[Text and item location entries]
**********
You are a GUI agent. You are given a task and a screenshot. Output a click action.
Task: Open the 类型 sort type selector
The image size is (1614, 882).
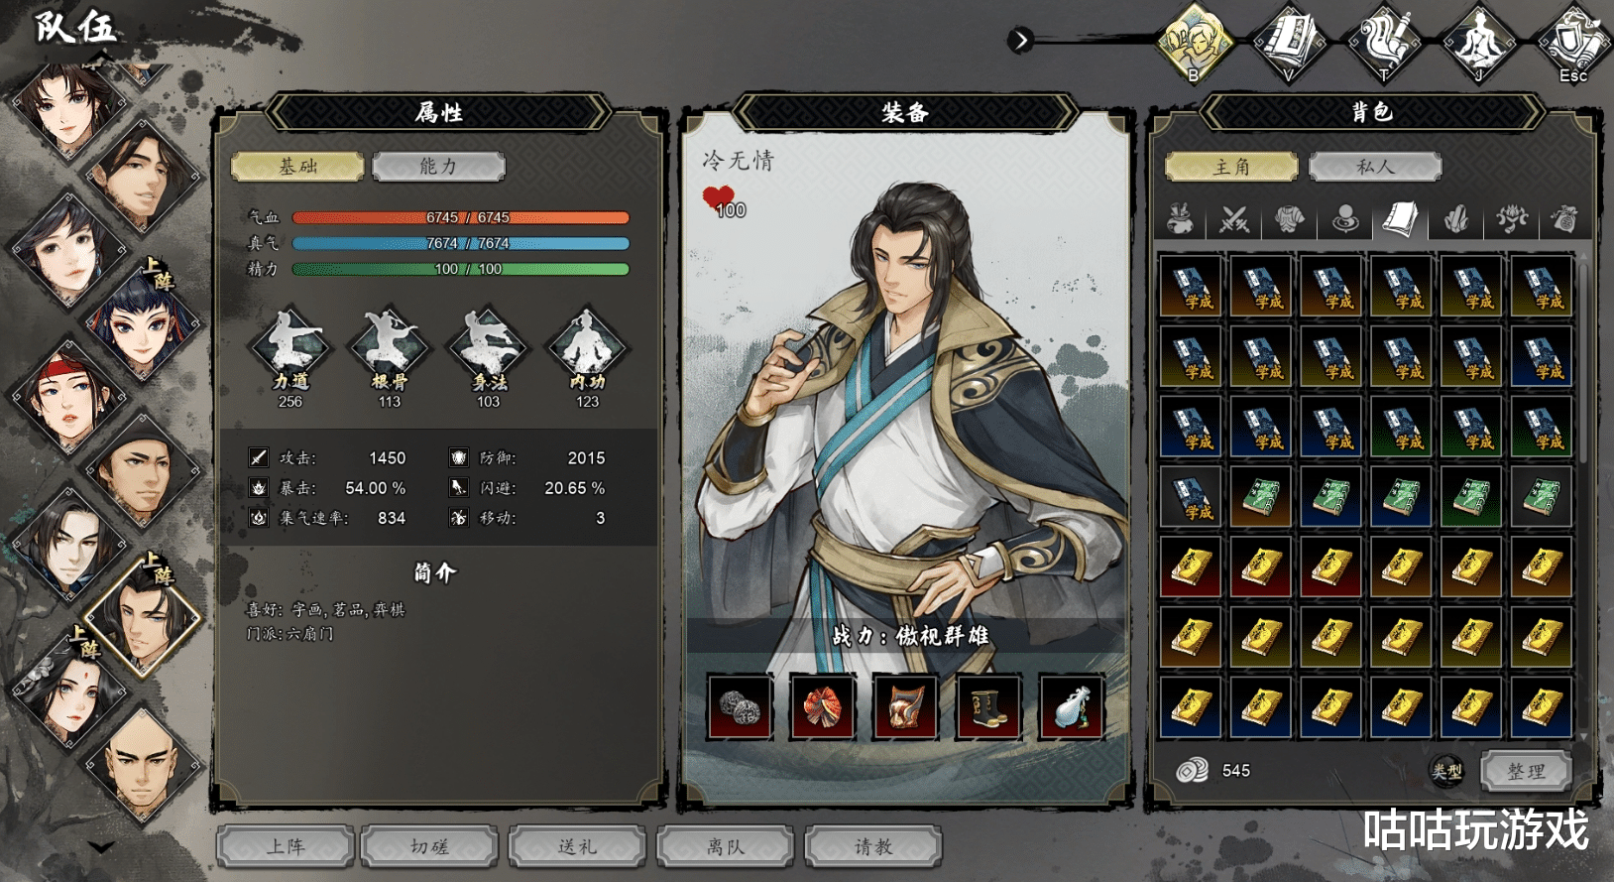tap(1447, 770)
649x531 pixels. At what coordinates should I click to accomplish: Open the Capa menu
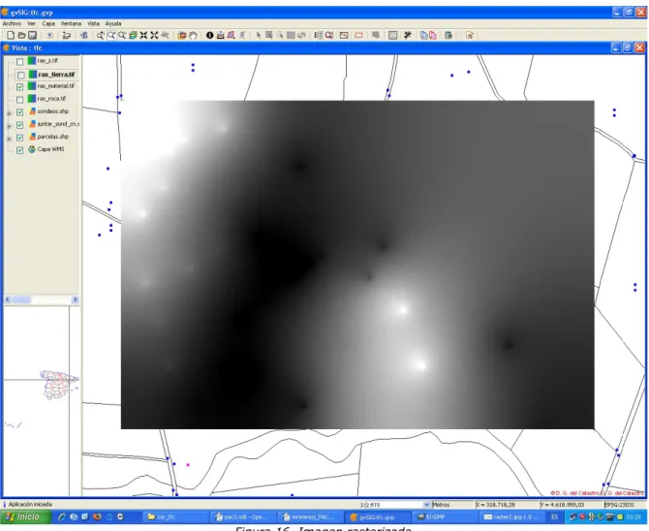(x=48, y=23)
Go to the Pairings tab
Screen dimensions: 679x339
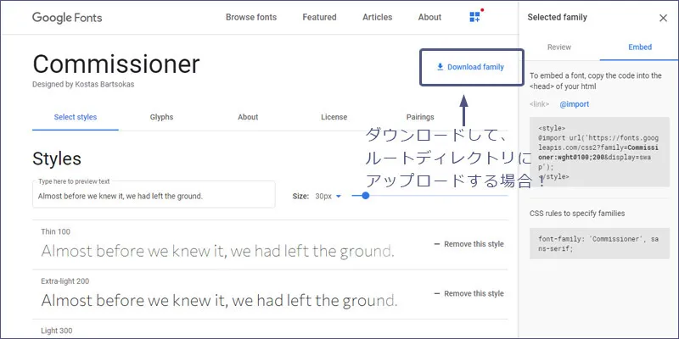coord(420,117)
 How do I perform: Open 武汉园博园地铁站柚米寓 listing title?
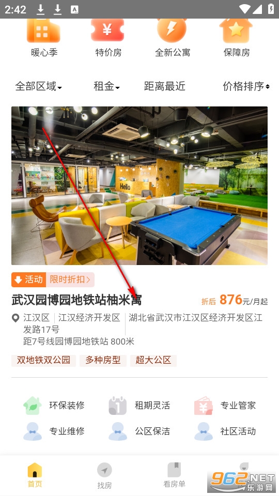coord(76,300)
**********
Exercise aim - Rewrite the entire listing, replacing each occurrence of "Open" with "Expand" and keeping everything else unchanged. Leave the pictures out.

Response to this exercise -
You are a GUI agent. You are given a task and a screenshot. Output a click action.
Task: Expand the 类型 sort type selector
The image size is (1614, 882).
tap(1447, 770)
649x531 pixels. At what coordinates should I click to accomplish: Expand the Capa menu
(x=48, y=23)
Go to the Pairings tab
Screen dimensions: 679x339
coord(420,117)
 How do I perform: Expand 武汉园博园地铁站柚米寓 listing title?
coord(76,300)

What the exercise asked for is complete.